Four-Story Crack Alarms White Building Residents

Residents of Phnom Penh’s “White Building” met with officials from City Hall and the Ministry of Land Management on Monday to voice their concerns about a 5-cm-wide crack that shot up the inside of the aging apartment block’s south-facing wall the previous evening.

The crack, which extends from the ground to the roof of the four-story building, is just meters from the half-dug foundation of a planned hotel, and appeared shortly before 6 p.m. on Sunday as a pile driver broke up earth inside the adjacent construction site, according to Khat Narith, chief of Tonle Bassac commune in Chamkar Mon district.

Building materials are seen Monday inside a construction site just south of Phnom Penh's 'White Building' and adjacent to a mostly empty plot of land owned by private developer 7NG. (Siv Channa/The Cambodia Daily)
Building materials are seen Monday inside a construction site just south of Phnom Penh’s ‘White Building’ and adjacent to a mostly empty plot of land owned by private developer 7NG. (Siv Channa/The Cambodia Daily)

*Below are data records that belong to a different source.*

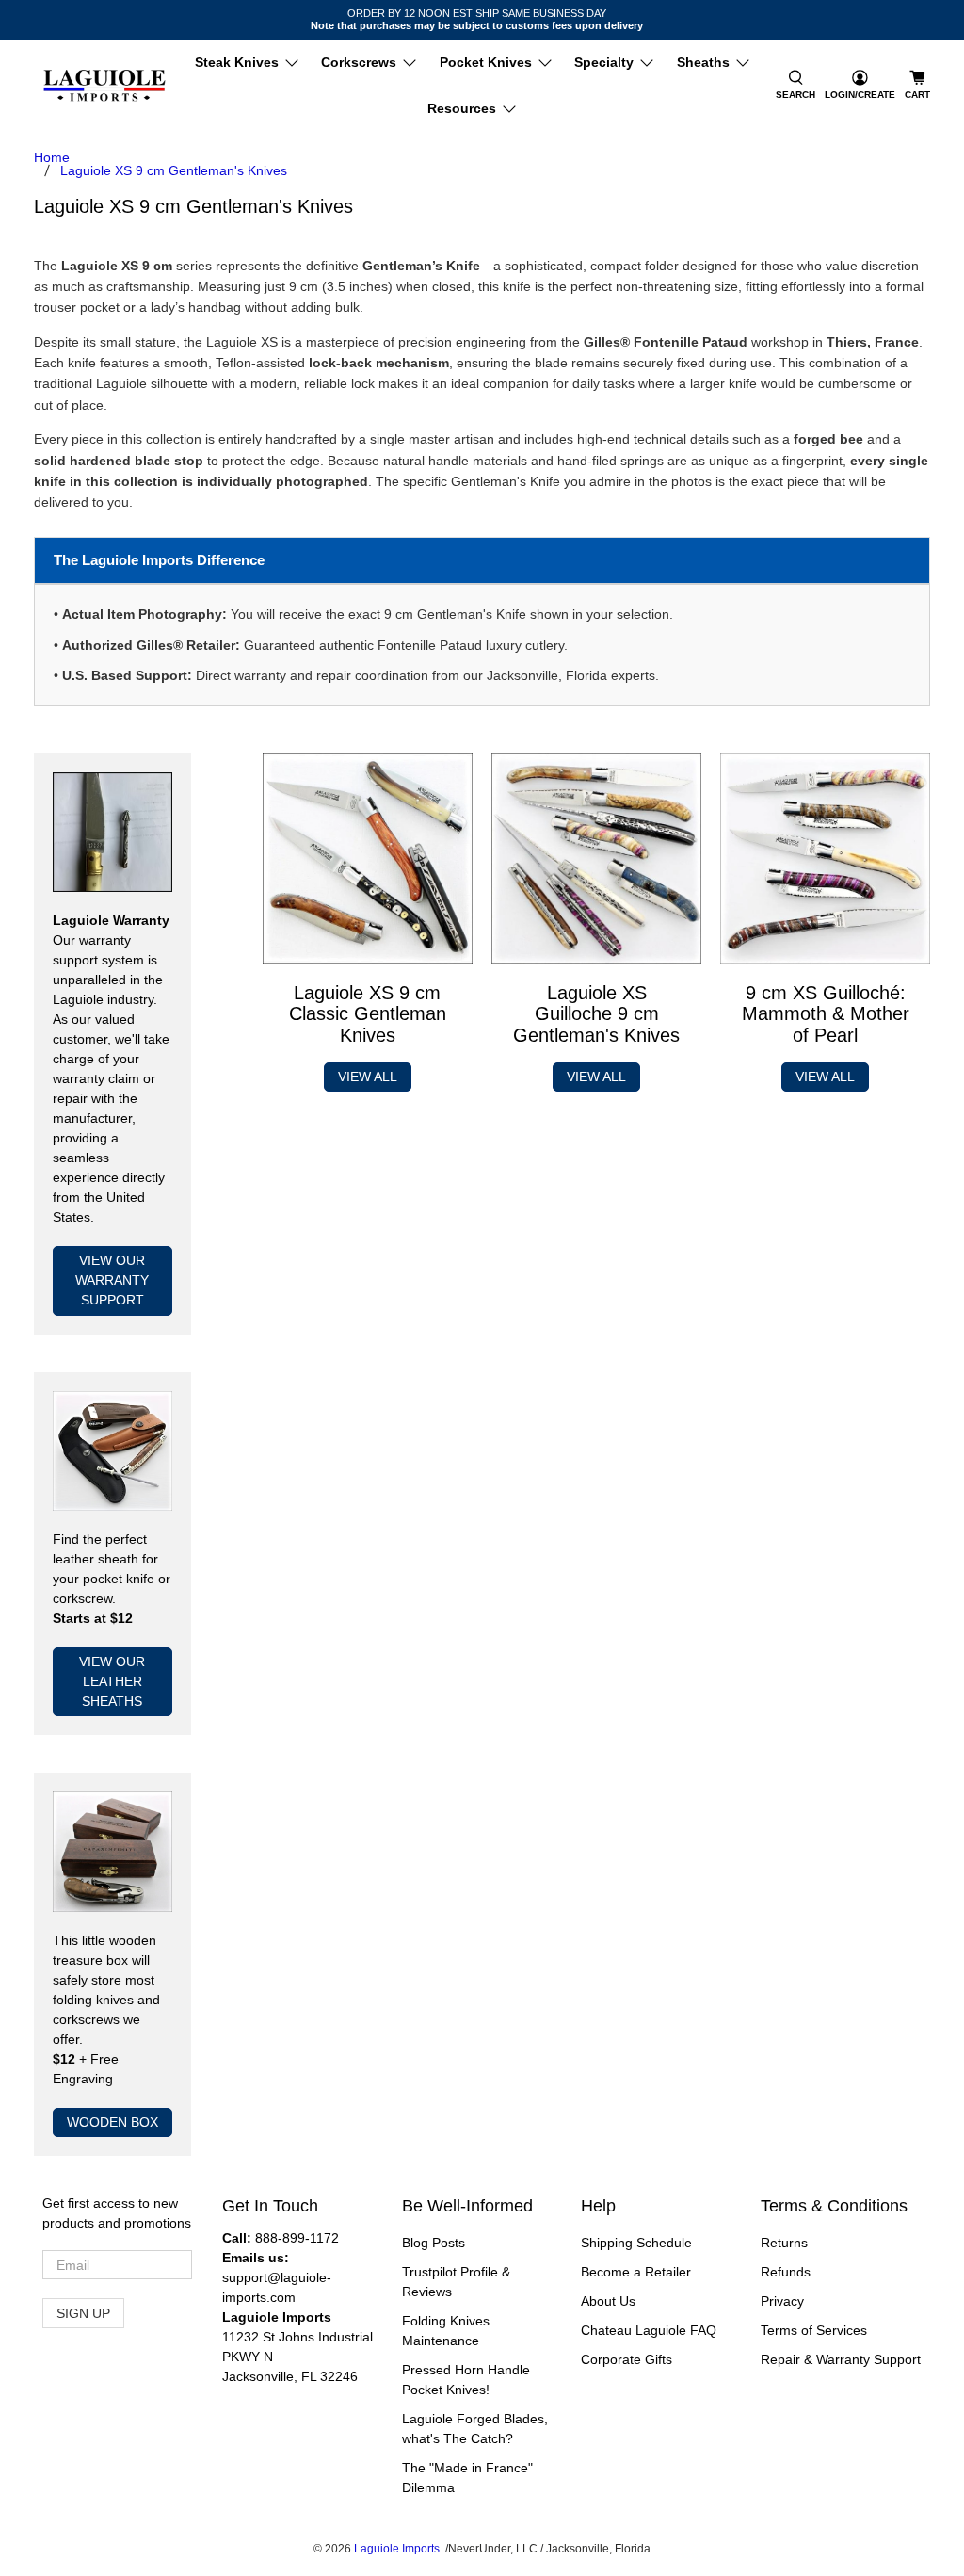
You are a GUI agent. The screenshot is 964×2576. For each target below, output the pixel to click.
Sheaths (703, 62)
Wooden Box (112, 2122)
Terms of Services (814, 2330)
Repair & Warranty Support (841, 2359)
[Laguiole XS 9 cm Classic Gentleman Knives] (368, 858)
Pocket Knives (486, 62)
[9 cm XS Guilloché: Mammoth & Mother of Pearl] (825, 858)
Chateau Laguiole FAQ (648, 2330)
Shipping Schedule (636, 2242)
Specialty (604, 62)
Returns (784, 2242)
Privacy (782, 2301)
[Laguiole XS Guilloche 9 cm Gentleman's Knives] (596, 858)
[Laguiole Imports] (104, 86)
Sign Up (83, 2313)
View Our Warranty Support (112, 1280)
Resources (461, 108)
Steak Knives (237, 62)
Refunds (786, 2271)
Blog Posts (433, 2242)
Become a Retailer (636, 2271)
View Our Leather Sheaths (112, 1681)
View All (367, 1076)
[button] (795, 86)
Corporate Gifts (626, 2359)
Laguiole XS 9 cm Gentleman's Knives (173, 170)
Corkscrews (358, 62)
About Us (608, 2301)
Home (52, 157)
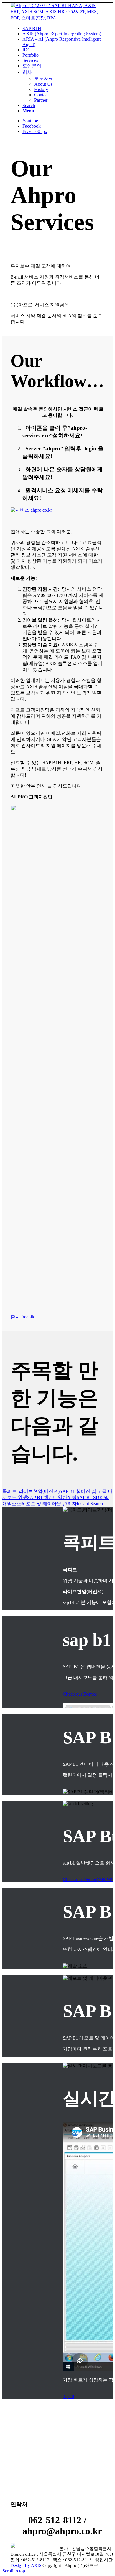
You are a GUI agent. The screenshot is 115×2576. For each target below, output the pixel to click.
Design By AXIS (26, 2565)
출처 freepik (22, 1316)
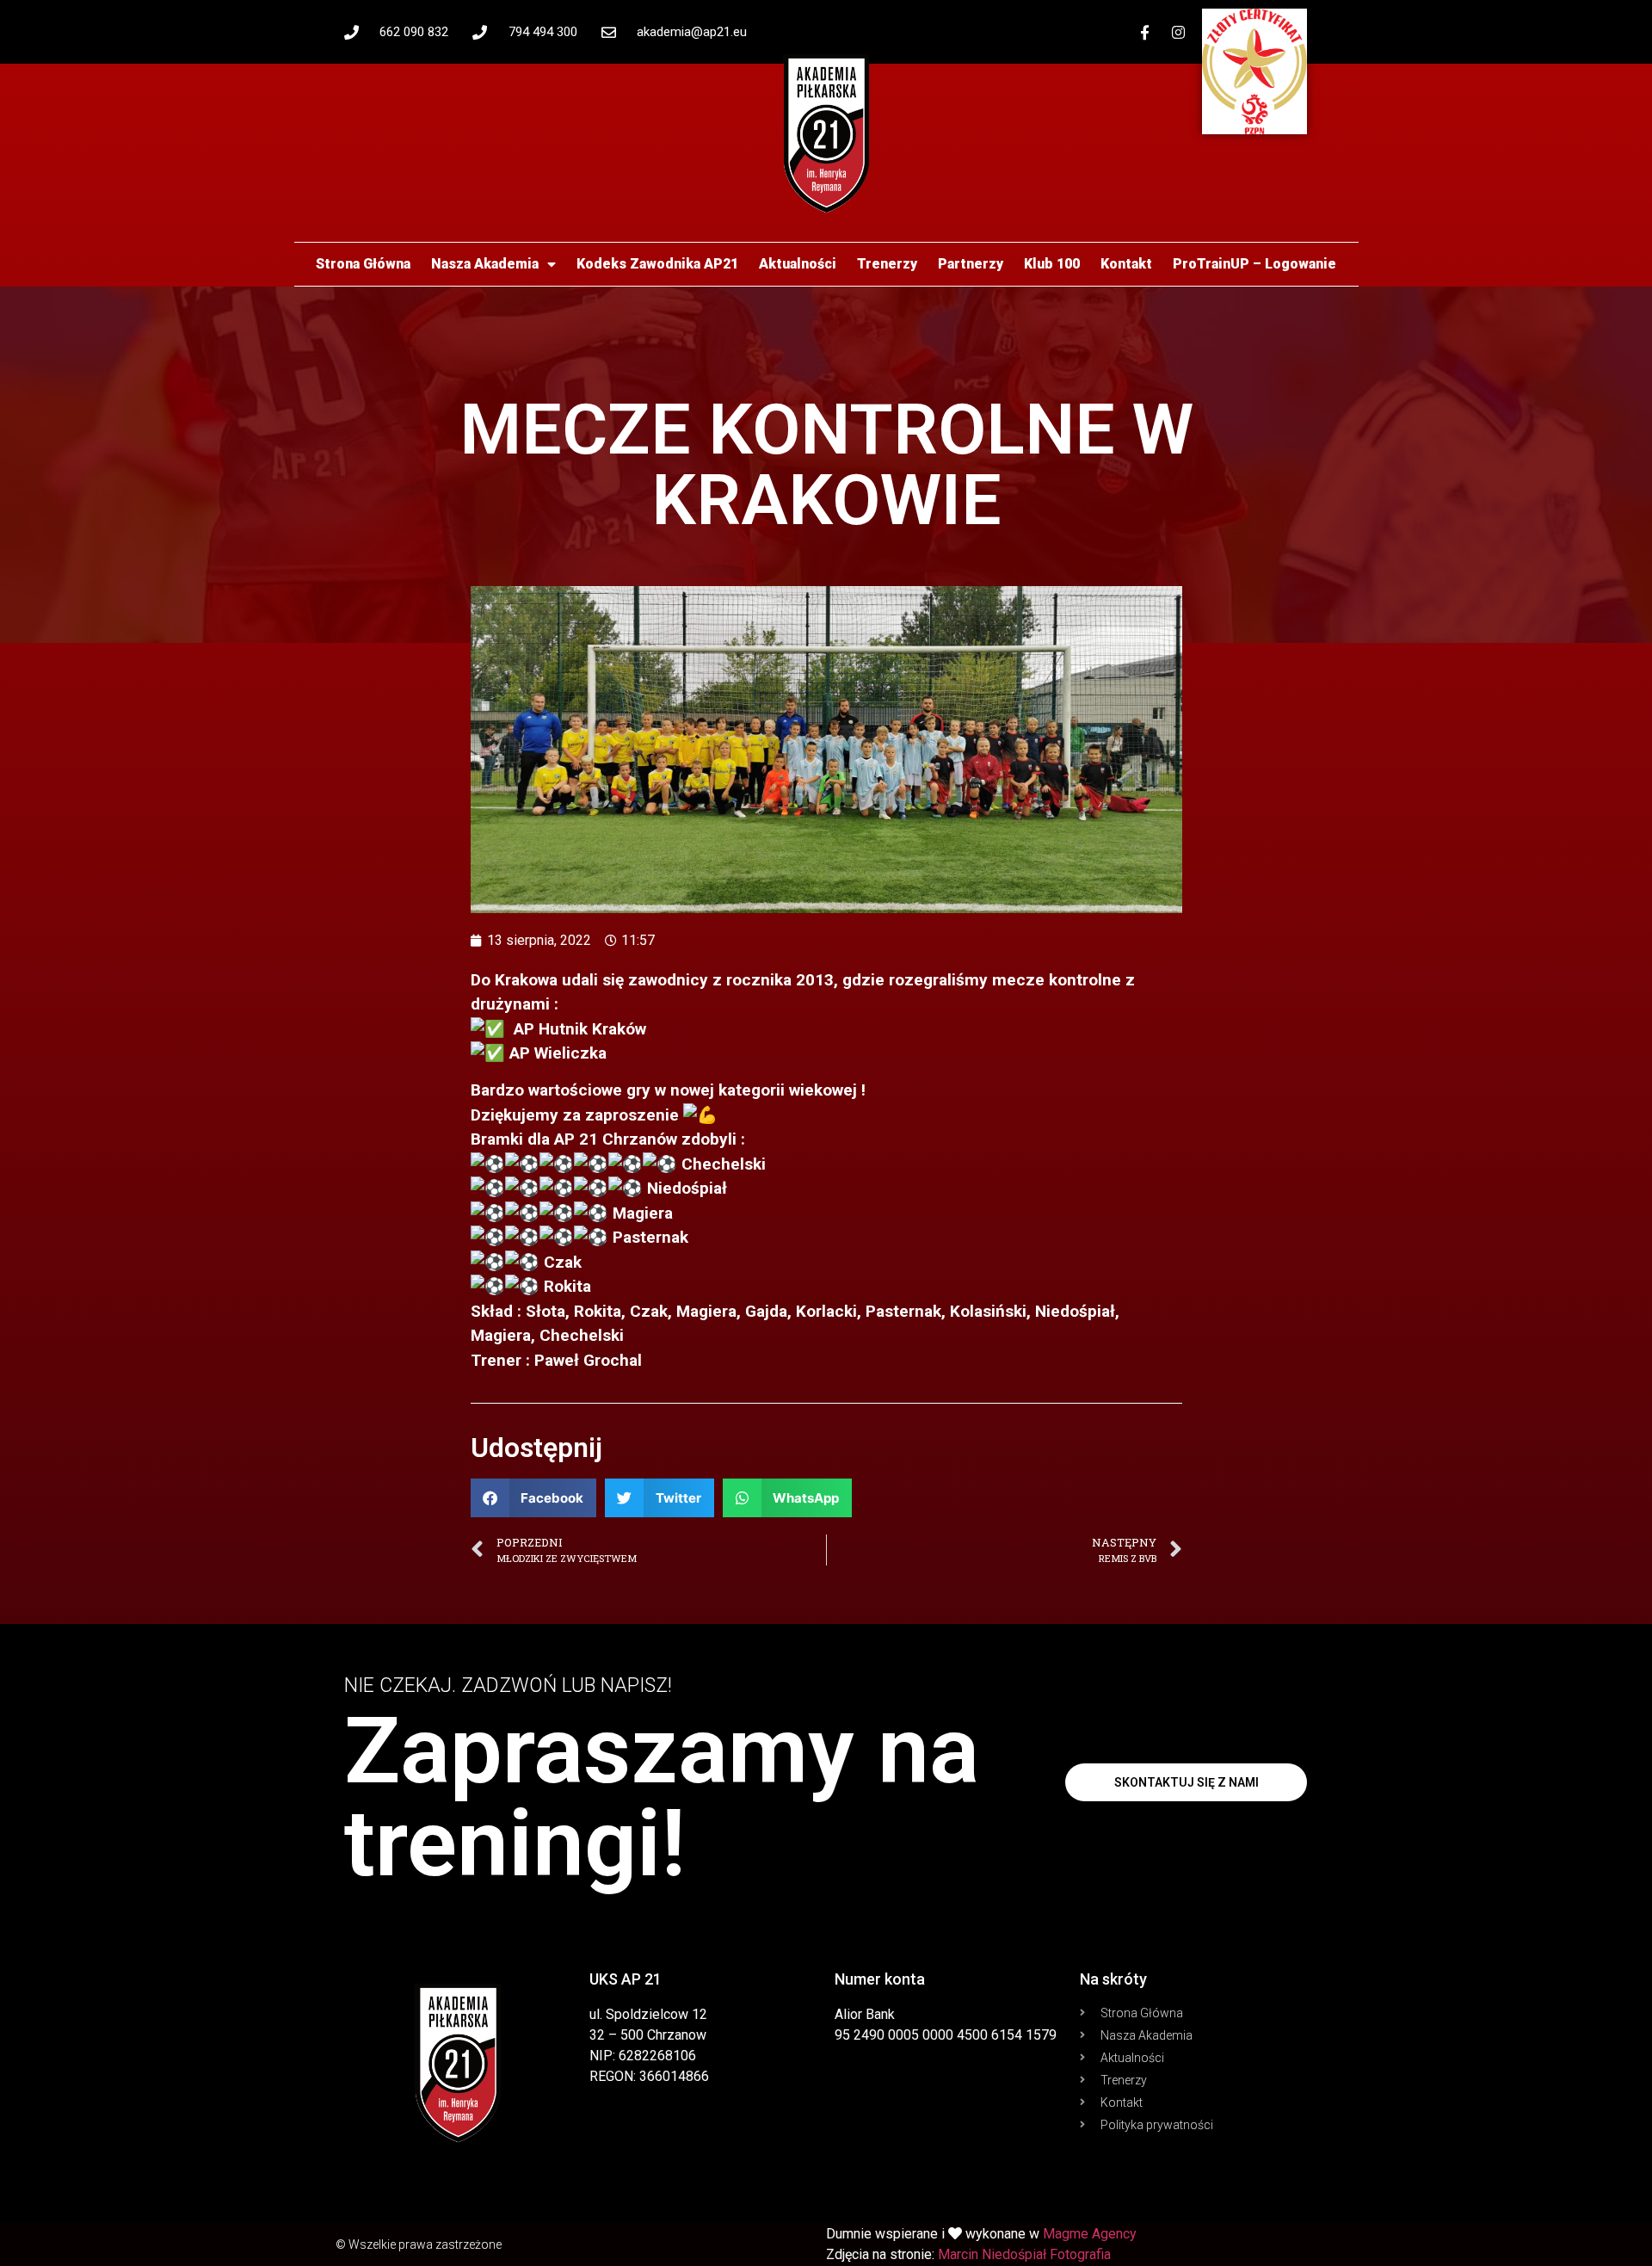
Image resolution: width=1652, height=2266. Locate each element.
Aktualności (797, 264)
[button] (534, 1498)
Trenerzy (887, 264)
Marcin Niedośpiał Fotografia (1024, 2254)
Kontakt (1126, 264)
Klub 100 (1052, 264)
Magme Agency (1090, 2234)
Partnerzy (970, 264)
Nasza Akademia (485, 264)
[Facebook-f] (1145, 31)
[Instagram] (1178, 31)
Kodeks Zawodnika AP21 (657, 264)
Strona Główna (363, 264)
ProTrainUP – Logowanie (1254, 264)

Mr. Narith said the site had been sold by local developer 7NG—which violently evicted hundreds of families from a plot of prime land behind the White Building in 2009 —to a Cambodian businessman named Rithy Samnang.

“The Dey Krahorm community sold it to 7NG, then 7NG sold [part of] it to the businessman,” he said, adding that Mr. Samnang hired the Malaysian construction firm Biaxis to begin digging a foundation for the hotel about a month ago.

7NG spokesman Chheang Bona on Monday said he knew nothing about a deal between his company and Mr. Samnang. Mr. Samnang could not be reached.

Meas Sithan, 50, who has been living with his family in the White Building since the 1980s, said that when the crack appeared in the building on Sunday evening, he and about a dozen other tenants hurried to stop activity on the construction site before more damage could be done.

“We could not let them continue working because the building might have collapsed, so we had to keep them from digging the land,” Mr. Sithan said, adding that residents asked officials to meet with them the next morning.

Keurt Sareth, an undersecretary of state at the Land Management Ministry who met with residents Monday, said the crack had not necessarily been caused by the construction next door.

Mr. Sareth said he had nevertheless asked Mr. Samnang to stop digging the foundation, which he said was for an office building—not a hotel.

“I told the company to stop digging the land because we are checking all reasons the wall might have cracked,” he said, adding that he planned to put a large mirror over the crack on the interior wall. If the crack worsened, he explained, the mirror would shatter.

Mr. Sareth said Mr. Samnang’s construction site was less than 3,000 square meters in size and would therefore only needed approval from City Hall, as only those projects over 3,000 square meters require a license from his ministry.

Asked whether City Hall had authorized Mr. Samnang to construct a building next to the White Building, municipal spokesman Long Dimanche refused to answer the question.

Asked why 7NG had been allowed to sell off part of the land it had promised to develop into a residential and office space, which remains deserted save for parking areas and football pitches, Mr. Dimanche said the company had the right to do with the land whatever it pleased.

“Whether they develop or do anything else is up to the company,” he said. “The company swapped with the community, so the land is the company’s private land. How is that illegal?”

“If they build a cockfighting ring, that would be illegal,” he added.

In August, multiple residents of the White Building, a low-cost housing project built under then-Prince Norodom Sihanouk in 1963 that now houses more than 600 families—said representatives of 7NG had been quietly buying apartments in the building.

The next month, Phnom Penh governor Pa Socheatvong said the White Building had been condemned and needed to be demolished, though City Hall later backtracked amid public outcry over the comments.